*Exercise goal*
Please restate the data exactly, from the first line to the last.

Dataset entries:
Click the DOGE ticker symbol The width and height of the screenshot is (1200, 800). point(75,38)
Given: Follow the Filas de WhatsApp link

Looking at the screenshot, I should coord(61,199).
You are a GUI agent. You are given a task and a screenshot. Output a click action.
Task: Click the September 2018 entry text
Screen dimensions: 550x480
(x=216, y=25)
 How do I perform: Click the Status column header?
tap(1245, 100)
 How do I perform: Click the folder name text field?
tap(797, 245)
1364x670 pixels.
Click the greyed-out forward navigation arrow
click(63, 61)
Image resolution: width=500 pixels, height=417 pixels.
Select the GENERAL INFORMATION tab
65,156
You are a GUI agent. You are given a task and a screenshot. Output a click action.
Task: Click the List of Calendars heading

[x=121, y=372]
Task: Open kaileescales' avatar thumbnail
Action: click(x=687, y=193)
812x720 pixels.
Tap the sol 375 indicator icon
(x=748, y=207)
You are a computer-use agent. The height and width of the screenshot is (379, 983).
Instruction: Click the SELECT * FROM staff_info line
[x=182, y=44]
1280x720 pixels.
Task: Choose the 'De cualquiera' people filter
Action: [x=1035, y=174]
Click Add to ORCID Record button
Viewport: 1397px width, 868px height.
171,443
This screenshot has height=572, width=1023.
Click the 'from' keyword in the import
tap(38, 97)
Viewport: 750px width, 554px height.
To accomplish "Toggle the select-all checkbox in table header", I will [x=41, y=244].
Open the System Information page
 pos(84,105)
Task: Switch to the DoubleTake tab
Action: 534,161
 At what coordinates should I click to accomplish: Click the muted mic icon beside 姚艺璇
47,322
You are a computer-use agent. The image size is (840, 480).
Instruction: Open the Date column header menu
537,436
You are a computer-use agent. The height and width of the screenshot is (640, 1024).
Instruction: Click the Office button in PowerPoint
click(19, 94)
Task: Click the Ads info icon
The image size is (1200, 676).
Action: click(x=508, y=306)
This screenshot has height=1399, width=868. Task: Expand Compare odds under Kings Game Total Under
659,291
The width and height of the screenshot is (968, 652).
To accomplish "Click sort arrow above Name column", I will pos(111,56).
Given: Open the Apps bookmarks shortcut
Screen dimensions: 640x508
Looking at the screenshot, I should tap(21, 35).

*Answer box*
Click the DOGE ticker symbol The width and height of the screenshot is (1200, 800). point(75,38)
Given: Follow the Filas de WhatsApp link

Looking at the screenshot, I should coord(61,199).
You are a GUI agent. You are given a task and a screenshot. Output a click action.
Task: Click the September 2018 entry text
Screen dimensions: 550x480
(x=216, y=25)
 How do I perform: Click the Status column header?
tap(1245, 100)
 How do I perform: Click the folder name text field?
tap(797, 245)
1364x670 pixels.
Click the greyed-out forward navigation arrow
click(63, 61)
Image resolution: width=500 pixels, height=417 pixels.
Select the GENERAL INFORMATION tab
65,156
You are a GUI agent. You are given a task and a screenshot. Output a click action.
Task: Click the List of Calendars heading

[x=121, y=372]
Task: Open kaileescales' avatar thumbnail
Action: click(x=687, y=193)
812x720 pixels.
Tap the sol 375 indicator icon
(x=748, y=207)
You are a computer-use agent. The height and width of the screenshot is (379, 983).
Instruction: Click the SELECT * FROM staff_info line
[x=182, y=44]
1280x720 pixels.
Task: Choose the 'De cualquiera' people filter
Action: [x=1035, y=174]
Click Add to ORCID Record button
Viewport: 1397px width, 868px height.
171,443
This screenshot has height=572, width=1023.
Click the 'from' keyword in the import
tap(38, 97)
Viewport: 750px width, 554px height.
To accomplish "Toggle the select-all checkbox in table header", I will [x=41, y=244].
Open the System Information page
 pos(84,105)
Task: Switch to the DoubleTake tab
Action: 534,161
 At what coordinates should I click to accomplish: Click the muted mic icon beside 姚艺璇
47,322
You are a computer-use agent. The image size is (840, 480).
Instruction: Open the Date column header menu
537,436
You are a computer-use agent. The height and width of the screenshot is (640, 1024).
Instruction: Click the Office button in PowerPoint
click(19, 94)
Task: Click the Ads info icon
The image size is (1200, 676).
Action: click(x=508, y=306)
This screenshot has height=1399, width=868. Task: Expand Compare odds under Kings Game Total Under
659,291
The width and height of the screenshot is (968, 652).
To accomplish "Click sort arrow above Name column", I will pos(111,56).
Given: Open the Apps bookmarks shortcut
Screen dimensions: 640x508
Looking at the screenshot, I should tap(21, 35).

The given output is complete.